Asian Art Auctions In New York Far Exceed Estimates

$3.3 Million Chinese Wine Vessel Is Most Expensive Item At New York Asia Art Week Auctions

This Chinese wine vessel sold for $3.3 million in New York, well over its $400,000-700,000 pre-sale estimate

This Chinese wine vessel sold for $3.3 million in New York, well over its $400,000-700,000 pre-sale estimate

Earlier this month, Jing Daily reported on New York Asian Art Week, where we said observers should expect to see patriotic “new collectors” from India and China looming large. Over the past few years, Chinese collectors in particular have developed a reputation for selective blindness when it comes to pre-sale estimates, willing to buy certain objects for many times their expected price at auction. If the results of this Asian Art Week are any indication, it looks like that reputation isn’t going anywhere soon.

Both Sotheby’s and Christie’s reported totals far beyond estimates, with combined sales totaling around $50 million, about $27 million of that coming from Sotheby’s and around $20 million from Christie’s. The remainder of sales were recorded by nearly a dozen other galleries and auction houses that held sales and exhibitions this week.

From Reuters:

“This week’s sale saw enthusiastic bidding and strong prices across a range of different categories from porcelain and jades, to furniture and paintings,” said Dr. Caroline Schulten, Sotheby’s head of Chinese works of art.

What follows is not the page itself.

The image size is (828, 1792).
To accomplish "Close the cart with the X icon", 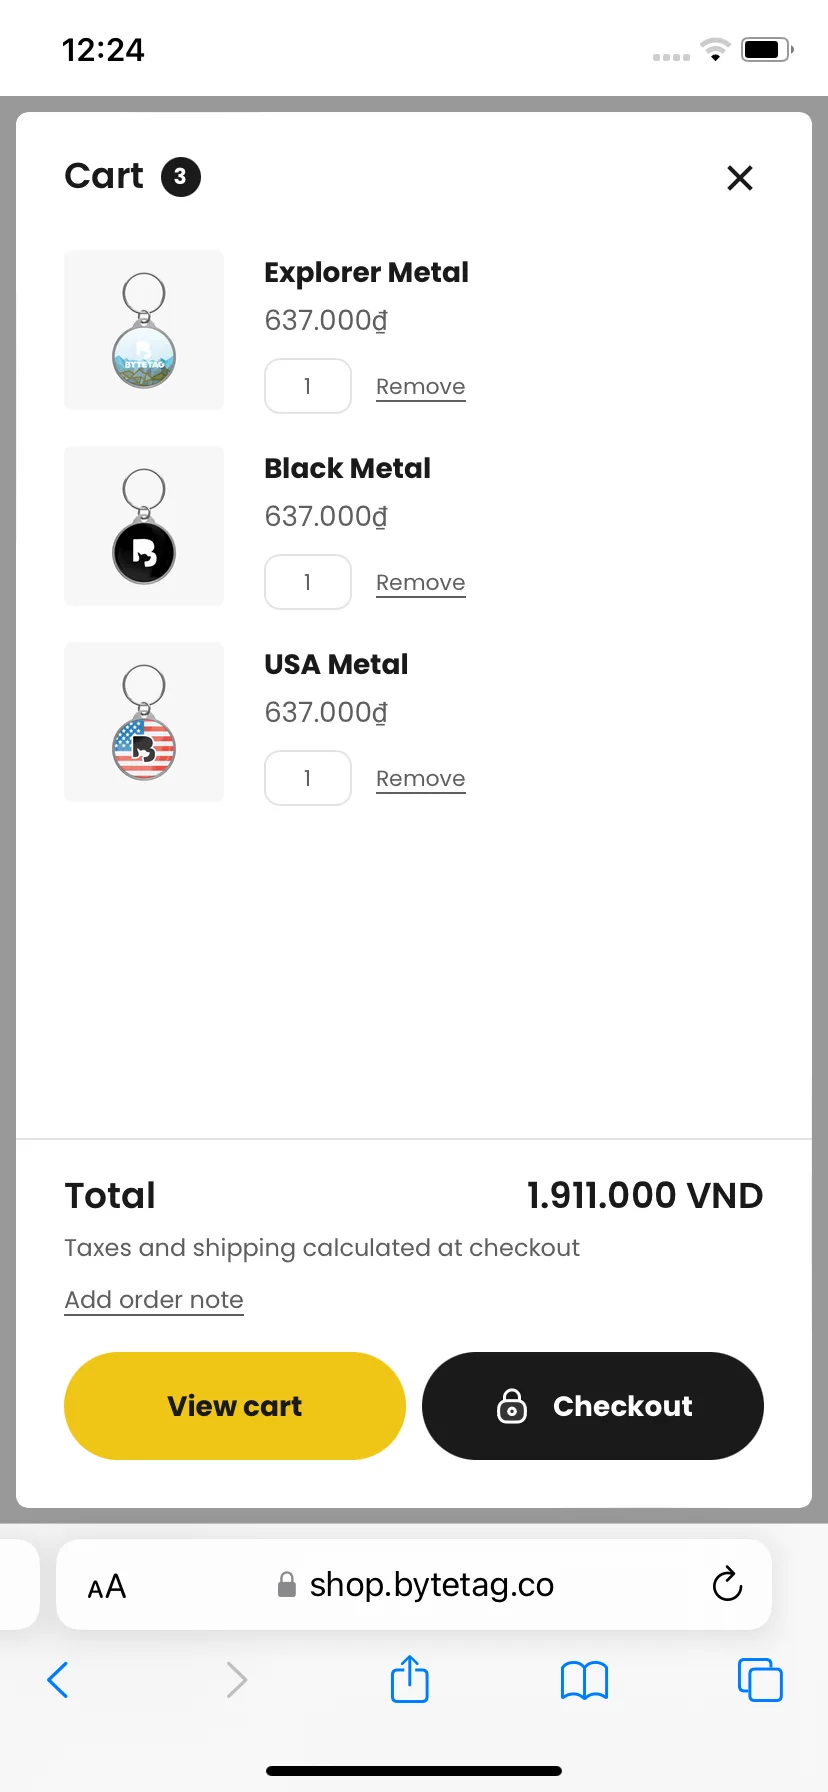I will (739, 178).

“Collectors from around the world often raised the bidding to multiples of the high estimate in order to secure the very best works,” said added in a statement.

A Christie’s spokesman said their online record for the wine vessel adorned with a dragon surpassed the previous record for an item sold in an online sale in 2008 when $1.27 million was paid for a Stradivari violin.

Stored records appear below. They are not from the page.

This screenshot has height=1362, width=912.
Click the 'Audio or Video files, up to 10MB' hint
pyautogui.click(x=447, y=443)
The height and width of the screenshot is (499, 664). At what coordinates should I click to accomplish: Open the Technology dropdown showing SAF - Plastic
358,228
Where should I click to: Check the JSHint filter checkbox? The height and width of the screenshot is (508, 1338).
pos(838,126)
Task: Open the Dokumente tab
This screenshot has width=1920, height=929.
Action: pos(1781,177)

Theow H. Tow, the deputy chairman of Christie’s America, said the small vessel still had “residual millet wine solidified in the bottom.”

Christie’s next highest selling piece, a ritual food vessel from the 10th century BC changed hands for nearly $3 million.

Tow said that bronze pieces are particularly valuable.

“Bronze work is an indispensable section in the development history of ancient China, symbolizing the advanced civilization and embodying the social hierarchy,” he explained in an interview. “Bronzes were predominantly made for the wealthier class to begin with, the material being rare and expensive.”

Look for the potent mixture of patriotism and economic means to drive “new collectors” from China to continue their buying spree next month, at upcoming events like Sotheby’s Contemporary Asian Art auction, set to be held in Hong Kong on October 4.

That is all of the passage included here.